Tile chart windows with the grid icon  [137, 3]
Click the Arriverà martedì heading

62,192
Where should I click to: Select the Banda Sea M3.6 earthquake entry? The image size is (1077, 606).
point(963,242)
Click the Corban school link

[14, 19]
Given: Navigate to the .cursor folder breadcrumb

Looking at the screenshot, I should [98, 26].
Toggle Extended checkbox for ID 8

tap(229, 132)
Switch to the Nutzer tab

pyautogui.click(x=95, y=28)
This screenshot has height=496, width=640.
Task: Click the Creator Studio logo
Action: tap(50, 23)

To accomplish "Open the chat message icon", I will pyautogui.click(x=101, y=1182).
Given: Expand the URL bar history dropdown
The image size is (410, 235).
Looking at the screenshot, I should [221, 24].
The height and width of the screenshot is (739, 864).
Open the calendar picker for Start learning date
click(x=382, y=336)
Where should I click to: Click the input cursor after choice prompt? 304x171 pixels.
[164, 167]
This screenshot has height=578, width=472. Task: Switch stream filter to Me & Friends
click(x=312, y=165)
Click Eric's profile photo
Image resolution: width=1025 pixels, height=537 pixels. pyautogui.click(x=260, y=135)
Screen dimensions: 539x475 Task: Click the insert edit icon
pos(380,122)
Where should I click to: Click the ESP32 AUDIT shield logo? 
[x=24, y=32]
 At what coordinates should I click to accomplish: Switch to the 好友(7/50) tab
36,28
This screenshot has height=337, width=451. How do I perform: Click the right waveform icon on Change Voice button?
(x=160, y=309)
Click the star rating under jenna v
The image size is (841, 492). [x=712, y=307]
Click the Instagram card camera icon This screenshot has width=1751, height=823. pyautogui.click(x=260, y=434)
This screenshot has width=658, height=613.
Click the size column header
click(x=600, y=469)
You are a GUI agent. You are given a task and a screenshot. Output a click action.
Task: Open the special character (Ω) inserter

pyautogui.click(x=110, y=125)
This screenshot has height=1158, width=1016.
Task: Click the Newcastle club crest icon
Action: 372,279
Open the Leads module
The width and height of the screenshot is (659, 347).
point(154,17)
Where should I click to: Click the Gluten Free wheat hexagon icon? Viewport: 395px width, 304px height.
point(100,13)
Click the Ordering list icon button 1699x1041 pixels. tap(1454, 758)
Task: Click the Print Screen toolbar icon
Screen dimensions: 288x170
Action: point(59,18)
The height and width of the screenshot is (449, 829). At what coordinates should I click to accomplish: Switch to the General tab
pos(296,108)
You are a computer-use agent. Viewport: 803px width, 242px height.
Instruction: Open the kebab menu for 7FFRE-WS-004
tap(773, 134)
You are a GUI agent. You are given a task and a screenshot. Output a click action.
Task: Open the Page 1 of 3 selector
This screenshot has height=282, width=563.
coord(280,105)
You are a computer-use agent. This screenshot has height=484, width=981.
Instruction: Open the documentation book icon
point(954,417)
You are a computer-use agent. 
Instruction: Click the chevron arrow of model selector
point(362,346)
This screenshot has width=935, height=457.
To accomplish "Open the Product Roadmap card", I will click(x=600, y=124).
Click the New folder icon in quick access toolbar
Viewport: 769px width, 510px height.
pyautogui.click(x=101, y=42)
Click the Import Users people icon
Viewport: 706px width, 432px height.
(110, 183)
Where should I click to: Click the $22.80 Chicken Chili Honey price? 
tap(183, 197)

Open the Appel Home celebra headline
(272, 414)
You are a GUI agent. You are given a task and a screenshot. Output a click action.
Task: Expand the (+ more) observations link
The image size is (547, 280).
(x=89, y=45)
******************************
Would you repeat all of the entries exactly?

Tile chart windows with the grid icon  [137, 3]
Click the Arriverà martedì heading

62,192
Where should I click to: Select the Banda Sea M3.6 earthquake entry? The image size is (1077, 606).
point(963,242)
Click the Corban school link

[14, 19]
Given: Navigate to the .cursor folder breadcrumb

Looking at the screenshot, I should [98, 26].
Toggle Extended checkbox for ID 8

tap(229, 132)
Switch to the Nutzer tab

pyautogui.click(x=95, y=28)
This screenshot has height=496, width=640.
Task: Click the Creator Studio logo
Action: tap(50, 23)

To accomplish "Open the chat message icon", I will pyautogui.click(x=101, y=1182).
Given: Expand the URL bar history dropdown
The image size is (410, 235).
Looking at the screenshot, I should [221, 24].
The height and width of the screenshot is (739, 864).
Open the calendar picker for Start learning date
click(x=382, y=336)
Where should I click to: Click the input cursor after choice prompt? 304x171 pixels.
[164, 167]
This screenshot has height=578, width=472. Task: Switch stream filter to Me & Friends
click(x=312, y=165)
Click Eric's profile photo
Image resolution: width=1025 pixels, height=537 pixels. pyautogui.click(x=260, y=135)
Screen dimensions: 539x475 Task: Click the insert edit icon
pos(380,122)
Where should I click to: Click the ESP32 AUDIT shield logo? 
[x=24, y=32]
 At what coordinates should I click to accomplish: Switch to the 好友(7/50) tab
36,28
This screenshot has height=337, width=451. How do I perform: Click the right waveform icon on Change Voice button?
(x=160, y=309)
Click the star rating under jenna v
The image size is (841, 492). [x=712, y=307]
Click the Instagram card camera icon This screenshot has width=1751, height=823. pyautogui.click(x=260, y=434)
This screenshot has width=658, height=613.
Click the size column header
click(x=600, y=469)
You are a GUI agent. You are given a task and a screenshot. Output a click action.
Task: Open the special character (Ω) inserter

pyautogui.click(x=110, y=125)
This screenshot has height=1158, width=1016.
Task: Click the Newcastle club crest icon
Action: 372,279
Open the Leads module
The width and height of the screenshot is (659, 347).
point(154,17)
Where should I click to: Click the Gluten Free wheat hexagon icon? Viewport: 395px width, 304px height.
point(100,13)
Click the Ordering list icon button 1699x1041 pixels. tap(1454, 758)
Task: Click the Print Screen toolbar icon
Screen dimensions: 288x170
Action: point(59,18)
The height and width of the screenshot is (449, 829). At what coordinates should I click to accomplish: Switch to the General tab
pos(296,108)
You are a computer-use agent. Viewport: 803px width, 242px height.
Instruction: Open the kebab menu for 7FFRE-WS-004
tap(773, 134)
You are a GUI agent. You are given a task and a screenshot. Output a click action.
Task: Open the Page 1 of 3 selector
This screenshot has height=282, width=563.
coord(280,105)
You are a computer-use agent. This screenshot has height=484, width=981.
Instruction: Open the documentation book icon
point(954,417)
You are a computer-use agent. 
Instruction: Click the chevron arrow of model selector
point(362,346)
This screenshot has width=935, height=457.
To accomplish "Open the Product Roadmap card", I will click(x=600, y=124).
Click the New folder icon in quick access toolbar
Viewport: 769px width, 510px height.
pyautogui.click(x=101, y=42)
Click the Import Users people icon
Viewport: 706px width, 432px height.
(110, 183)
Where should I click to: Click the $22.80 Chicken Chili Honey price? 
tap(183, 197)

Open the Appel Home celebra headline
(272, 414)
You are a GUI agent. You are given a task and a screenshot. Output a click action.
Task: Expand the (+ more) observations link
The image size is (547, 280).
(x=89, y=45)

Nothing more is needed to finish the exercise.